WITH THE ROYAL AIR FORCE IN INDIA [Main Title]
- Catalogue number
- IWM 876
- Production date
- Place made
- Subject period
- whole: Number Of Items/reels/tapes 3
© IWM (IWM 876)License Film
Everyday life for members of 99 (Madras Presidency) Squadron RAF at Ambala, India, June-September 1919.
(Reel 1) The troopship SS Barpeta brings a fresh contingent for the squadron into Karachi harbour. The men travel by train on to Ambala, where they get their first real view of India, including a hookah smoker, and the "local cab", a one-horse cart. Officers sit outside their bungalows and NCOs outside an open-air canteen in the cool of the evening. Out on the parade ground the airmen go through drill routines, bayonet fighting, and a boxing match. Indoors other airmen, with some help from Indians, work at their trades: some repair the engines of the squadron trucks and planes: others plane wood and drill metal, while others still repair tyres. In a workshop the wings and tails of aircraft being repaired are worked on. The squadron flies Bristol F2B Fighters. Some of the pilots pose for the camera.
(Reel 2) "Life is not always dull. A message may arrive asking for a turbulent tribal village to be bombed." An officer receives the message and briefs the crews of two aircraft while their planes are bombed up. Throwing up a lot of dust the Bristol Fighters take off. Later a wireless operator at base receives a request for help from one of the planes. The second plane, on return, confirms that the first has made a forced landing in a field through engine trouble. A breakdown tender drives out to assist, and finding the aircraft starts repairs. Meanwhile recreation continues, with football and tennis matches at the squadron. At the RAF Depot in Karachi airmen go boating and bathing in the harbour. At one of the hill stations officers depart to stalk "buck", catching nothing but having time for a picnic.

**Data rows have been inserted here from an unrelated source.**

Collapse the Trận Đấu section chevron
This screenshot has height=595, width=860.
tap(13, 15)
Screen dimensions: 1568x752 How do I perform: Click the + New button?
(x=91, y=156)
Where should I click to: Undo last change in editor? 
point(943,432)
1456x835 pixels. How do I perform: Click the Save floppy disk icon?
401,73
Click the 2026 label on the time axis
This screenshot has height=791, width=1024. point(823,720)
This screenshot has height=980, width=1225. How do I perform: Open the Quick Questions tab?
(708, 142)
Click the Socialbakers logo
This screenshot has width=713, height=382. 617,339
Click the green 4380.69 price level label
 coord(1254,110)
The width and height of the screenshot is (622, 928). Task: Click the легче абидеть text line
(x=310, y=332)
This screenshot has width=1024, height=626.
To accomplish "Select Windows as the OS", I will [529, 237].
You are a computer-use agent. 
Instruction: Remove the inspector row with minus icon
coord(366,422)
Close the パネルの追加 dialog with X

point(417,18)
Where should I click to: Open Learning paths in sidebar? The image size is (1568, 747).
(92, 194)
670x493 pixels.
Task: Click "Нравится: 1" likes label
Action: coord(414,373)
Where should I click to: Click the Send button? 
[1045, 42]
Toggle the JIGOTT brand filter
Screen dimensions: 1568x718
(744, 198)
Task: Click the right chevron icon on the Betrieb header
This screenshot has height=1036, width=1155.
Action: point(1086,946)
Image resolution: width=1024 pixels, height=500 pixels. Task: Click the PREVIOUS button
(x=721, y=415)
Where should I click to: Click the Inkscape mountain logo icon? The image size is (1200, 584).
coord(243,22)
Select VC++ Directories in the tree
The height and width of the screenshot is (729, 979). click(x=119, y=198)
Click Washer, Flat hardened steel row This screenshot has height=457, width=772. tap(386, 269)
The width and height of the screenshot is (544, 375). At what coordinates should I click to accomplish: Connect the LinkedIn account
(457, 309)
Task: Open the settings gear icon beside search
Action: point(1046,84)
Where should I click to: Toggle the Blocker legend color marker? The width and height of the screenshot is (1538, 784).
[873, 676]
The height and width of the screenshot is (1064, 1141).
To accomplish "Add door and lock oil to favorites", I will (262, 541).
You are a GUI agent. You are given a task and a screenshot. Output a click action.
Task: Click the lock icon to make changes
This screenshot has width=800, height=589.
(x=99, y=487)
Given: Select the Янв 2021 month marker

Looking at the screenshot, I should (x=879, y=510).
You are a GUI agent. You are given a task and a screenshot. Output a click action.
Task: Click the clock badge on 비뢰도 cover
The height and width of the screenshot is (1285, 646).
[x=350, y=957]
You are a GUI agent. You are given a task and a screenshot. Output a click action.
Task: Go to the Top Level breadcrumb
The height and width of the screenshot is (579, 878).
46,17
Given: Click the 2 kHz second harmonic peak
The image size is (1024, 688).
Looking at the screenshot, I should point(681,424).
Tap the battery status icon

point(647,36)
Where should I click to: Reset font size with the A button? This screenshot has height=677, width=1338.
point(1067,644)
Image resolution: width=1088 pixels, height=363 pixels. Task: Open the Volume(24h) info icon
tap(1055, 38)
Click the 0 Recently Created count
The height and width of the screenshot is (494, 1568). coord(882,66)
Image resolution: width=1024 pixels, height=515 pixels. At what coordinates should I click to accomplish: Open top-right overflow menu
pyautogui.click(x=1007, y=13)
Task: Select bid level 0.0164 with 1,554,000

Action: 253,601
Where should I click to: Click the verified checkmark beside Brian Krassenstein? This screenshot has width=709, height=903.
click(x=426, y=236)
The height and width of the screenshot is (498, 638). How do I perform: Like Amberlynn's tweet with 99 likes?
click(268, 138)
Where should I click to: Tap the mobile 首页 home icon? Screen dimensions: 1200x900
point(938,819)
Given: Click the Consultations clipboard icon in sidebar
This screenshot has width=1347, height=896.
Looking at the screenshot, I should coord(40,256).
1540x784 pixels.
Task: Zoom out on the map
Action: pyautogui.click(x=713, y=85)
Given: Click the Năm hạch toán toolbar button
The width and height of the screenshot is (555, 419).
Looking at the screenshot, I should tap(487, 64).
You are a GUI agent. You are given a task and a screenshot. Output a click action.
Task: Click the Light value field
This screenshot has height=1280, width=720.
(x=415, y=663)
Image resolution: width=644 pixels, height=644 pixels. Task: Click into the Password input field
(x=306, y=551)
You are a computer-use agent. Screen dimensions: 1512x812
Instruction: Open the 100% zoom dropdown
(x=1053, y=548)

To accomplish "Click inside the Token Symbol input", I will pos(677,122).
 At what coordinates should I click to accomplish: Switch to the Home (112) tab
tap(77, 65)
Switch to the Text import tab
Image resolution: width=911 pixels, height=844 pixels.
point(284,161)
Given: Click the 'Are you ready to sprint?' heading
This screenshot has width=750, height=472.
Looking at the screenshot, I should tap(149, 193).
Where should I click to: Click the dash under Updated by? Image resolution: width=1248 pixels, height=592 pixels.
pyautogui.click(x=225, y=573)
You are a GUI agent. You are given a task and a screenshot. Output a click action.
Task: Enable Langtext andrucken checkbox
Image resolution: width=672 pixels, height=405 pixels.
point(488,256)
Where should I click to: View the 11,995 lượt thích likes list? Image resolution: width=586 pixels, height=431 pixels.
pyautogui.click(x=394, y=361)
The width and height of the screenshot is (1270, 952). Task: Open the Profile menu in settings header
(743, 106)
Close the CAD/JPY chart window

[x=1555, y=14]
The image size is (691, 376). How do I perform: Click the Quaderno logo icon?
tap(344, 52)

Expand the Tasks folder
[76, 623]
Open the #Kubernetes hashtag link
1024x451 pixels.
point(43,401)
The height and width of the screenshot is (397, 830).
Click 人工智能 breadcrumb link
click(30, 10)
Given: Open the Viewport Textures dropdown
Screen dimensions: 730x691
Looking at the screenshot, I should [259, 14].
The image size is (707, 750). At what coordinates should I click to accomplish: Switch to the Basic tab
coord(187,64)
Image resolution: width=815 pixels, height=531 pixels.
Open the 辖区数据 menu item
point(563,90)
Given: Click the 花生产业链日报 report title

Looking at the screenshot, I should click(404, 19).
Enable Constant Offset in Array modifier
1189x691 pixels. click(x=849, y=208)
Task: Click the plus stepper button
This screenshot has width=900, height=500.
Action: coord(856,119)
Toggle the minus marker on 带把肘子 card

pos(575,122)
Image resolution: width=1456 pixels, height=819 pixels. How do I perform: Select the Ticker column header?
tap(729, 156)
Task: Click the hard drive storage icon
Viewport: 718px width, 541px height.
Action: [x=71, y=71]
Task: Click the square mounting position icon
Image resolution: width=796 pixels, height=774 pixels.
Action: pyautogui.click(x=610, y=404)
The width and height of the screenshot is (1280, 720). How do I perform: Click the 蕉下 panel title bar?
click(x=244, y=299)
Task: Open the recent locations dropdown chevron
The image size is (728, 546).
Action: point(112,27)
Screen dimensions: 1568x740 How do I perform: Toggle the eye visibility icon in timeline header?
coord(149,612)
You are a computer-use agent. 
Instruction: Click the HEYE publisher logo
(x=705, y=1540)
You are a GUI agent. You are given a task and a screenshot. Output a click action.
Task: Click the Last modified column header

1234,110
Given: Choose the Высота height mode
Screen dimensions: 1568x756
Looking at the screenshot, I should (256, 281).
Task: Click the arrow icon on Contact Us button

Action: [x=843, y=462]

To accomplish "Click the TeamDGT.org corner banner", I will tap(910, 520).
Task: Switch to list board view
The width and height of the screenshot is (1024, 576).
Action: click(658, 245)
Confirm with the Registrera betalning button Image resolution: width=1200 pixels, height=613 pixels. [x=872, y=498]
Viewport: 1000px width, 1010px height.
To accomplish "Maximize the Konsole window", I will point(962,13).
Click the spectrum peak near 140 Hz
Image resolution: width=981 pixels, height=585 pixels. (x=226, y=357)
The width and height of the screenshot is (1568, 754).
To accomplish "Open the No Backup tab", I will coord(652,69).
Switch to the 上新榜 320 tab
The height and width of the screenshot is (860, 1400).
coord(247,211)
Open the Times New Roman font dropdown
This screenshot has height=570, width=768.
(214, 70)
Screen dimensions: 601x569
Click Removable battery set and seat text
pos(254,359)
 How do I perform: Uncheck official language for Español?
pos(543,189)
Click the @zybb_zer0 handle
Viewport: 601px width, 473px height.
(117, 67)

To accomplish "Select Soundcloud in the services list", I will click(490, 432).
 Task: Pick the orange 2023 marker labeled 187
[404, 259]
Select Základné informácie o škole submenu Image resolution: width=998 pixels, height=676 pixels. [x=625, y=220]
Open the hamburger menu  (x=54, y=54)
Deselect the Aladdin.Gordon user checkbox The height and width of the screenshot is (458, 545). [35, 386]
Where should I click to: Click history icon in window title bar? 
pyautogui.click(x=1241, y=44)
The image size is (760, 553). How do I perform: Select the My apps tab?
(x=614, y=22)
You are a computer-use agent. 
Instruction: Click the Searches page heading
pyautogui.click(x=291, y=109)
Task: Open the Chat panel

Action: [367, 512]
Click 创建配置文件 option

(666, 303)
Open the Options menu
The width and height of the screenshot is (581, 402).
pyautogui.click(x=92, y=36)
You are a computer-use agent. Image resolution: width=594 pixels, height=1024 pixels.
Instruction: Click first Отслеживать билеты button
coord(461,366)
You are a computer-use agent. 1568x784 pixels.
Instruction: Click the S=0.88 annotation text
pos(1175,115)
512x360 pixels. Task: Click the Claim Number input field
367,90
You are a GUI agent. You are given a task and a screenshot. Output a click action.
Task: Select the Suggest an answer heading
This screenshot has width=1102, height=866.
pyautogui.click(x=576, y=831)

(Reel 3) Airmen shop in the bazaar at Ambala, and a civilian (the cameraman ?) joins in. 'Typical' Indians are shown. One of the camels used by the RAF for transport, "a quaint creature", is ridden by his owner. In the surrounding countryside the cameraman films mosques and Hindu temples. At this point the film breaks up into extra scenes from previous reels: the football match, the repair to the damaged aircraft, more of the football match. Then a game of billiards being played in the officers' mess. Finally the boxing match and the bayonet fighters again.
Enhanced data reproduced from COLONIAL FILM CATALOGUE - www.colonialfilm.org.uk
With the Royal Air Force in India was filmed in 1919, the year in which the Ambala airbase, India’s first, was opened. Its original occupants were the 99 RAF squadron (Das, 2004). This nascent outfit was not particularly well equipped. In his book, The Central Blue, Sir John Slessor, Marshal of the Royal Air Force, recalled that ‘it was a common experience to have to borrow a propeller from one flight, a tail-skid from another and a wheel from the third to make a single aeroplanes [sic] in the squadron fit to take the air’ (quoted in Das, 2004).
Ambala is located in the north of India close to the Afghan border. During the British rule of India, Afghanistan was regarded as a buffer state, sandwiched between north-west India and the Russian Empire. By means of a series of wars against the country Britain took control of Afghanistan’s foreign policy and influenced the country’s choice of leaders. Britain was also responsible for drawing up boundaries. In 1893 the British Indian Foreign Secretary Sir Mortimer Durand undertook a mission to define the border between Afghanistan and India. The Durand line arbitrarily cut through tribal areas, prompting disturbances. These intensified after 1901 when the Indian Viceroy, Lord Curzon, created the North-West Frontier Province (NWFP), which again cut through the homelands of the Pashtun tribes (Saikal, Farhadi and Nourzhanov, 2006, 50).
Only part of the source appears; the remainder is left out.